» RECORDS SHOWN:
☆ ☆ ☆

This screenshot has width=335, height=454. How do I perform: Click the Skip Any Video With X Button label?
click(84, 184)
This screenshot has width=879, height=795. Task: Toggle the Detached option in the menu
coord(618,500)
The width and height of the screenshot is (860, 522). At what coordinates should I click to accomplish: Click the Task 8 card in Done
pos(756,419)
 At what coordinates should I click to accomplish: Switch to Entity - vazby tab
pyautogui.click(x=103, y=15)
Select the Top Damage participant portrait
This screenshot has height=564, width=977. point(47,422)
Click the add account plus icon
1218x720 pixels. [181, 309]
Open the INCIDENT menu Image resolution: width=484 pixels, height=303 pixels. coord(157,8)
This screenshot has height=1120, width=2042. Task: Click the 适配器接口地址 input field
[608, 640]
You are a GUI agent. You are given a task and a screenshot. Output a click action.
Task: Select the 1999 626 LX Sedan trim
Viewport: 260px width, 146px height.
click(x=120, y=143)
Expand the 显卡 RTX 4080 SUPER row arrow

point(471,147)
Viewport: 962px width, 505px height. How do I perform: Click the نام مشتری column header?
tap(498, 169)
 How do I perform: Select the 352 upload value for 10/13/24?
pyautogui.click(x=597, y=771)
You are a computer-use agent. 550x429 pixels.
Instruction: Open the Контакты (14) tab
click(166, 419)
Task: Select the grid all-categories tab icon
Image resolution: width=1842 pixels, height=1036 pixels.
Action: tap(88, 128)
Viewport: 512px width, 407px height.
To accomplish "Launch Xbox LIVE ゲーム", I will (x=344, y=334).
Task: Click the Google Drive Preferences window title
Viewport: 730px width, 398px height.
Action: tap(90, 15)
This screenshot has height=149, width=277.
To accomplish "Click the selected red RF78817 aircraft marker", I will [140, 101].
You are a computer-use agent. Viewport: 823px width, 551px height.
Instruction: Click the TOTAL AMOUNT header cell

☆ ☆ ☆

» THE TASK: Can you rescale the items starting with the line containing "You are a computer-use agent. 550x429 pixels." and running through the line containing "will (x=344, y=334).", writing out every one of those lines again, requests included, with each answer coordinate multiplied by 1.5 and rounded to a whole number (halves rounding up)? Change nothing else, and give only those lines.

» REPLY:
You are a computer-use agent. 550x429 pixels.
Instruction: Open the Контакты (14) tab
click(249, 629)
Task: Select the grid all-categories tab icon
Image resolution: width=1842 pixels, height=1036 pixels.
Action: tap(132, 192)
Viewport: 512px width, 407px height.
To accomplish "Launch Xbox LIVE ゲーム", I will (x=516, y=501).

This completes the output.